La Coordination de Tournons La Page (TLP-Guinée) a tiré la sonnette d’alarme suite à l’enlèvement de Néné Oussou Diallo, militante du Comité national des femmes de l’Union des forces démocratiques de Guinée (UFDG). Dans une déclaration rendue publique ce samedi, l’organisation exige sa libération immédiate et condamne ce qu’elle qualifie de « violation grave des droits humains ».
Selon les informations communiquées par son parti, la militante aurait été arrêtée dans la nuit du 8 au 9 janvier à son domicile, en banlieue de Conakry, par des hommes cagoulés et armés, circulant à bord de quatre véhicules pick-up.
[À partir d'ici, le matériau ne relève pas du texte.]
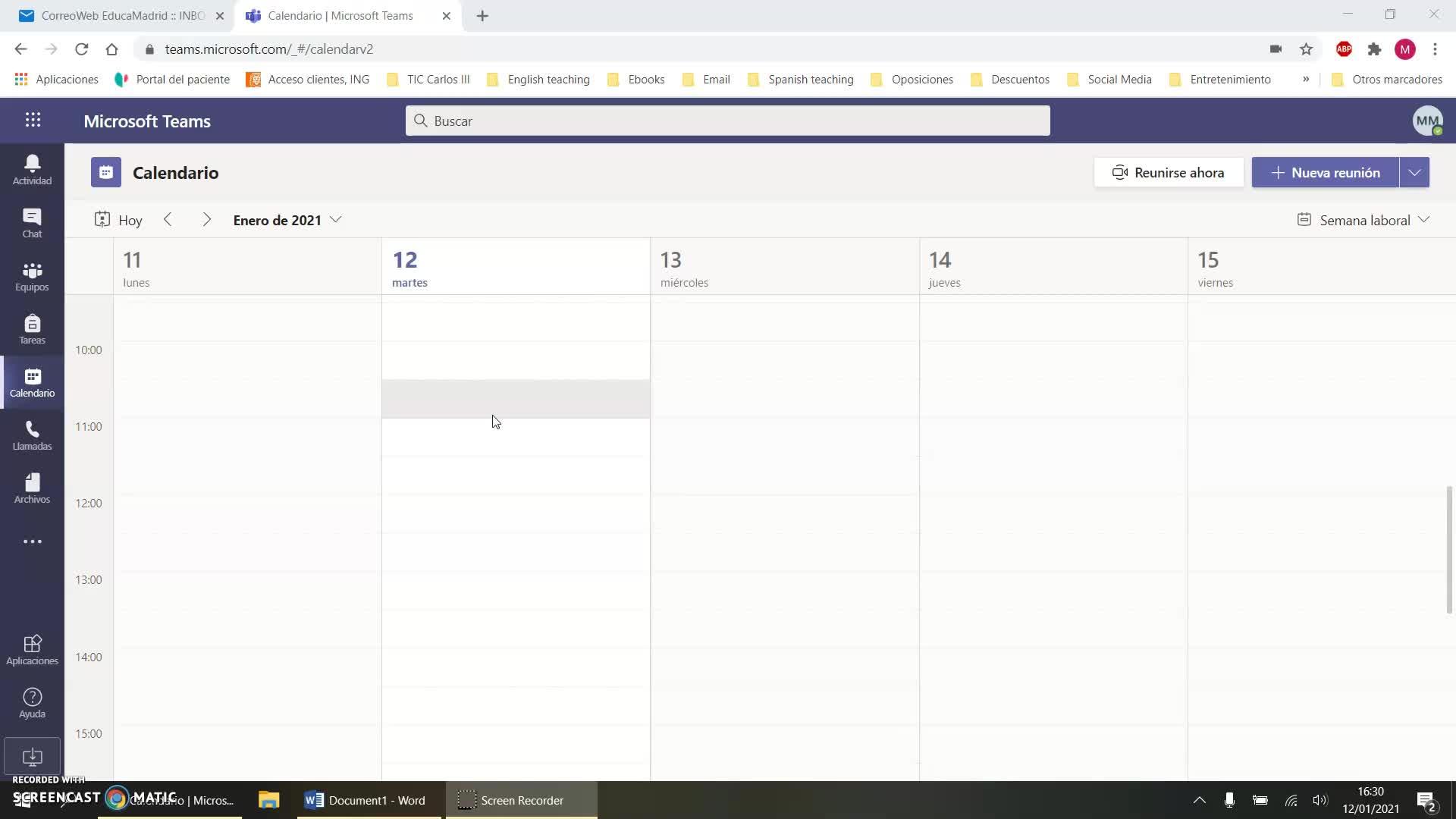
Task: Click the Ayuda help icon
Action: pos(32,703)
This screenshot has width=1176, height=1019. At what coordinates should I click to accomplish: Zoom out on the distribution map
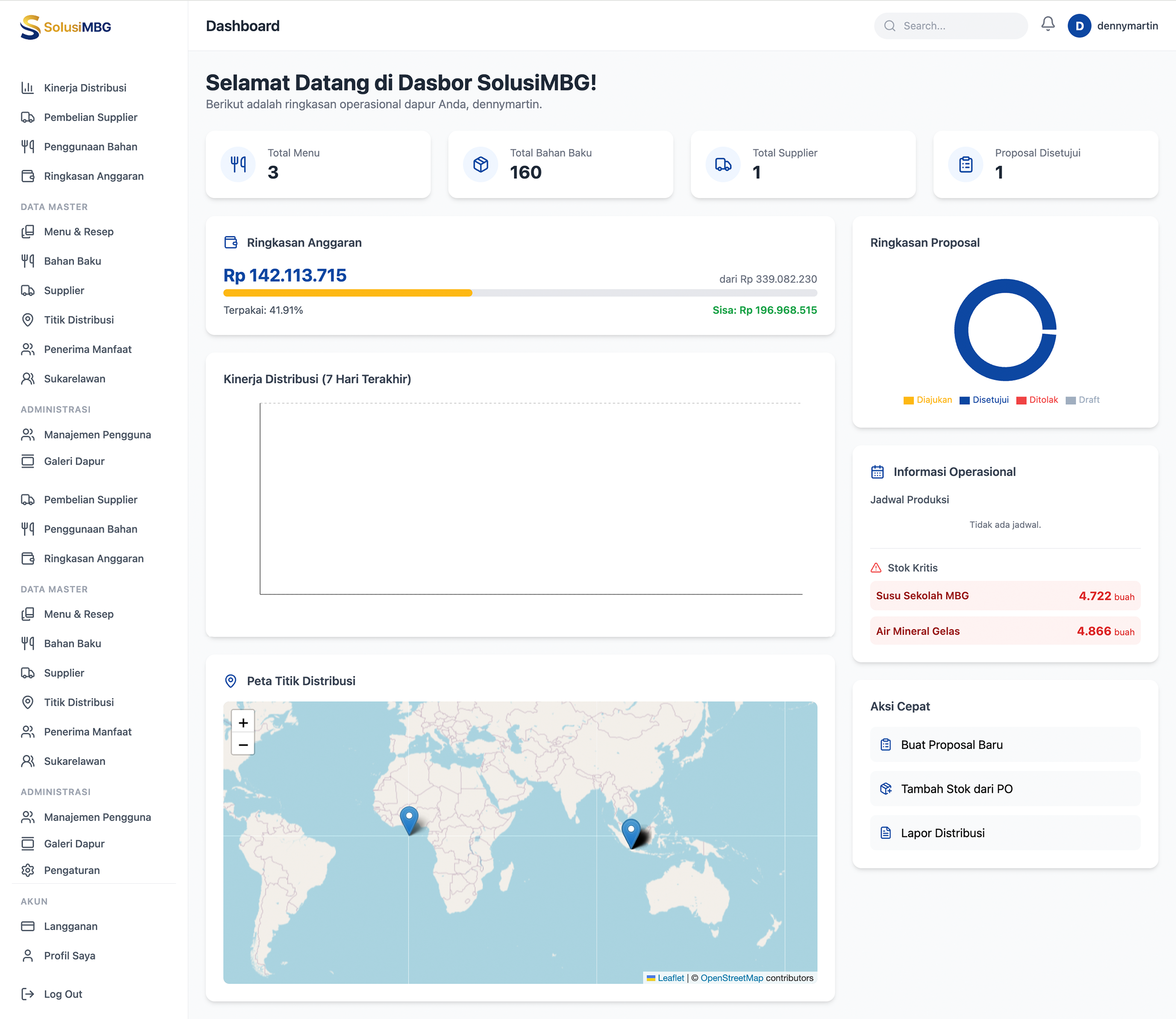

Cet acte s’inscrit, selon TLP-Guinée, dans une série de disparitions forcées sous le régime militaire actuel, citant notamment les cas de Oumar Sylla dit Foniké Mengué, Mamadou Billo Bah, Saadou Nimaga et Habib Marouane Camara, dont les familles n’ont reçu aucune nouvelle depuis plusieurs mois.
« Nous exigeons la libération immédiate et sans condition de Néné Oussou Diallo et de toutes les personnes enlevées et victimes de disparition forcée sous le régime militaire guinéen », souligne le communiqué. L’organisation appelle également à des enquêtes transparentes sur l’ensemble des cas d’enlèvements arbitraires et insiste sur la protection des droits humains, de la liberté d’expression, de réunion et de manifestation pacifique dans le pays.
TLP-Guinée interpelle la communauté internationale à ne pas rester silencieuse face à une situation qui, selon elle, illustre une répression croissante contre les voix dissidentes de la société civile et des partis politiques en Guinée. L’organisation réclame « une action ferme » pour assurer la libération de Néné Oussou Diallo ainsi que de toutes les personnes disparues ou détenues arbitrairement.
Le climat sécuritaire autour des militants politiques et des défenseurs des droits humains continue de susciter l’inquiétude au sein de la population, alors que les tensions restent vives sous le régime militaire en place.